A study done by Harvard University and the University of Hong Kong in China, where the pandemic began, said, “We estimate that the overall symptomatic case fatality risk of COVID-19 in Wuhan was 1.4%.”
But once again, these findings are based on not so randomly completed and very limited tests, as well as a completely different type of healthcare infrastructure.

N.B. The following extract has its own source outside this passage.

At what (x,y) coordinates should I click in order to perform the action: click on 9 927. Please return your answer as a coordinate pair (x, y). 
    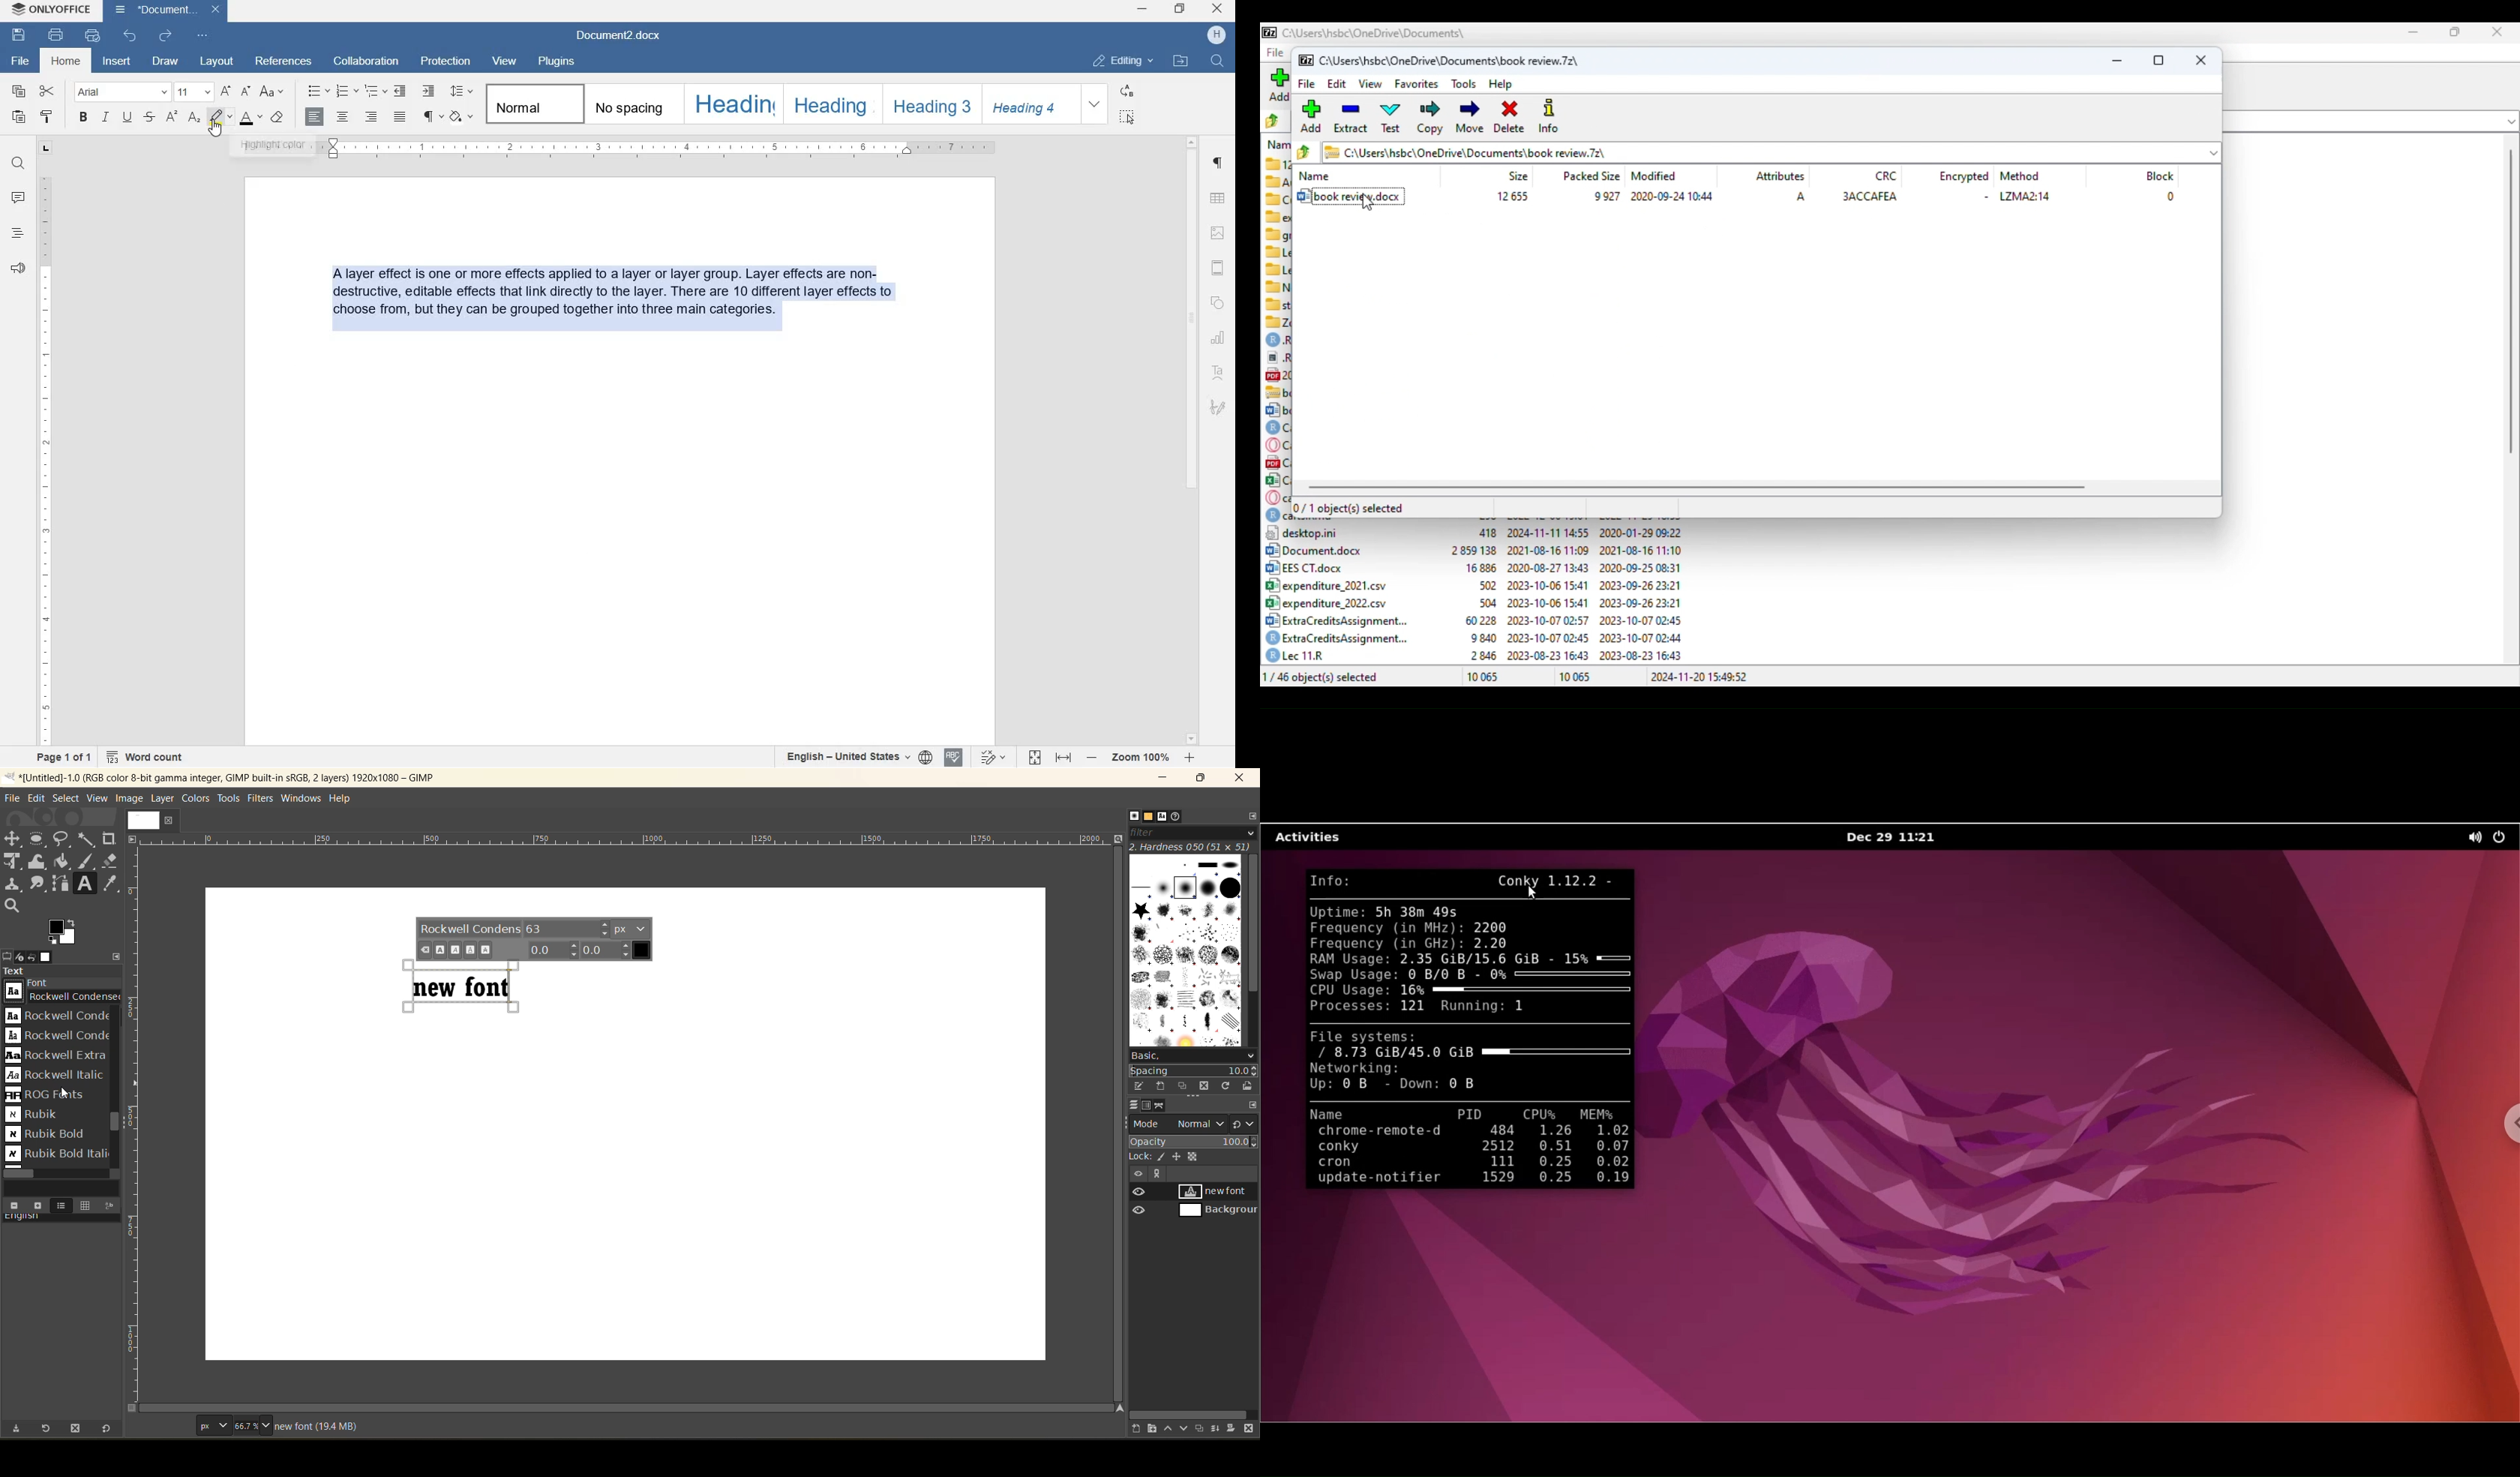
    Looking at the image, I should click on (1606, 196).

So which is the most accurate? Which one should be taken as fact?
According to Professor John P.A. Ioannidis of Stanford University School of Medicine, none of them should be.
He wrote in a piece published in STAT last week, that “The current coronavirus disease, Covid-19, has been called a once-in-a-century pandemic. But it may also be a once-in-a-century evidence fiasco.”
Ioannidis went on to explain that “the data collected so far on how many people are infected and how the epidemic is evolving are utterly unreliable. Given the limited testing to date, some deaths and probably the vast majority of infections due to SARS-CoV-2 are being missed. We don’t know if we are failing to capture infections by a factor of three or 300. Three months after the outbreak emerged, most countries, including the U.S., lack the ability to test a large number of people and no countries have reliable data on the prevalence of the virus in a representative random sample of the general population.”
Ioannidis points out that the only closed population that was tested was that of the Diamond Princess cruise ship. But even then, there are problems. He noted that the death rate here was only about 1%. However, the population was primarily made up of elderly persons, who are known to be more heavily affected by it.
We can try to project this onto the rest of the population, which, according to Ioannidis, gives a mortality rate of just 0.125%. But has he states, “this estimate is based on extremely thin data… the real death rate could stretch from five times lower (0.022%) to five times higher (0.625%).
However, in either case, these estimations are much lower than that of the WHO.
Does that mean we should throw caution to the wind? Absolutely not. But we say ‘yes’ to hope, hope that data we can actually use will soon be provided.